Fishing in the stream of conciousness

I seem to have "broken" my blog's template resulting in it not being displayed properly in certian browsers. Sorry about that, I just had to mess with it, now it's all kerfuffled. If you don't see a bunch of links off to the right scroll down to the bottom of the page. You'll find them there. I don't know why they dropping down like that. There's a lot of good links for you to look at! Tales of previous adventures, neat shops selling useful adventure gear, information on where to go adventuring, stuff like that. Definately worth a look if you ask me.

Of course, I just had a rather large glass of fine brandy so everything seems a bit rosey and warm right now. Work sucks but life is good. Did I mention my lab tech just left the company to become a game warden? I am so jealous of her! I'll be stuck doing her job and my job while she'll be out in the woods arresting poachers and shooting meth-lab operators! Is that just the best job ever? I'm hoping she'll at least send me some alligator teeth (there's a lot of alligator poaching Texas. They fasten a chicken to a grappling hook fastened to a heavy-duty chain fastened to a really big tree. Apparently you can get a lot of gators with such a simple set-up). Anyway, and alligator-tooth necklace would be cool. Or maybe a set of alligator-teeth cufflinks for my suit next month when I present my paper at the big SPE (Society of Petroleum Engineers) conference. I'm not an engineer (I can't drive trains) I'm a chemist. If you want a bridge, talk to an engineer. If you DON'T want a bridge, talk to a chemist (wink, wink).

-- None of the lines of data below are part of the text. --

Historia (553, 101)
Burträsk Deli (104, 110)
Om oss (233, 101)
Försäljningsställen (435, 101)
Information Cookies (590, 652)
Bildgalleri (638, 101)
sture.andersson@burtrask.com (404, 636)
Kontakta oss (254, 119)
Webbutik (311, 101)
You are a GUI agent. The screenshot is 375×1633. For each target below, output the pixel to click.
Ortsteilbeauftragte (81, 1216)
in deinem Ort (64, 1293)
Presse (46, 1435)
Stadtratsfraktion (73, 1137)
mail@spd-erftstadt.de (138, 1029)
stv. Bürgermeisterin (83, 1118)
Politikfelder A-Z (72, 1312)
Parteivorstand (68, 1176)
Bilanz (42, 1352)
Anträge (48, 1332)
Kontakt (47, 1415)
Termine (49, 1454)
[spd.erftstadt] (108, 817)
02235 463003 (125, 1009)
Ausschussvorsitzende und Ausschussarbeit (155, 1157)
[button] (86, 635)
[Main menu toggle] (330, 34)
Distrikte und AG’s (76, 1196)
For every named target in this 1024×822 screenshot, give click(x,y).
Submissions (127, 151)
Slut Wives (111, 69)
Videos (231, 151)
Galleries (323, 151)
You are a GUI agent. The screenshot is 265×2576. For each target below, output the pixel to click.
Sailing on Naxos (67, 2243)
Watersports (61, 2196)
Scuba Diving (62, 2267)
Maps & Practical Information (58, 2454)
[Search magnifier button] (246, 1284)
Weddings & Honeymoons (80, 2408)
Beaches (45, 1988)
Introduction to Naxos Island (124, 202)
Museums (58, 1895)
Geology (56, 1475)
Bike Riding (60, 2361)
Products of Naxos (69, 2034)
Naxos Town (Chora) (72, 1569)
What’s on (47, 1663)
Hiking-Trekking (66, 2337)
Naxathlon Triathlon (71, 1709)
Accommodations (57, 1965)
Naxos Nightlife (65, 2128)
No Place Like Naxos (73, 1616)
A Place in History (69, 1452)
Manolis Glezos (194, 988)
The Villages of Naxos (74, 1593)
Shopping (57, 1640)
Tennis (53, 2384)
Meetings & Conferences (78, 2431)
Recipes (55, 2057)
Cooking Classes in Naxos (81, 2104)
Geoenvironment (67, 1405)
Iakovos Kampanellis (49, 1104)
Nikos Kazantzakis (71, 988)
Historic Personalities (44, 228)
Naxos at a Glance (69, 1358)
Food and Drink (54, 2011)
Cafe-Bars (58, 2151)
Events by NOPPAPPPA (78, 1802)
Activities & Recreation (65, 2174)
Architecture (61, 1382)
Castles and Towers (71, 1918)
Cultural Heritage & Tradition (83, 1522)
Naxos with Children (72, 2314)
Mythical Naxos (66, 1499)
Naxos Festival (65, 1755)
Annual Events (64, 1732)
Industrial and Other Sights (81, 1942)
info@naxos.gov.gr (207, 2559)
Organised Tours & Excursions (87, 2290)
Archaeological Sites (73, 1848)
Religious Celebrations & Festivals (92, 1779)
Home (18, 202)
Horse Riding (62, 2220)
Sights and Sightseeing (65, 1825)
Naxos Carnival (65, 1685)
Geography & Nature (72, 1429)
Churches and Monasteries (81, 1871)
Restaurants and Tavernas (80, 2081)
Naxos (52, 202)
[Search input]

Actually, with a big nose like mine and being perpetually tanned by the great outdoors I find it's best to no longer mess with the, uh, *flashy* side of chemistry anymore. I also learned many years ago not to bring my work briefcase onto planes anymore. It's chem-lab smells drive the sniffer-dogs NUTS. Nothing like a strip search to start a business trip right. :-( Of course, having your co-worker see a teddy bear (hey, I can't get to sleep if I'm not snuggling with someone and the teddy bear is A LOT better than a divorce!) in your bag doesn't help one's career. Oh well. They are all just jealous because I look sexy in a lab coat and they all look like frumpy old men (including most of the women!). Then again, most of my coworkers are between the ages of 54 and the Eocene age, so they'd look like frumpy old men in just about anything short of a Lamborgini...

That was some real good brandy.

Adventure! Excitement! Template Issues!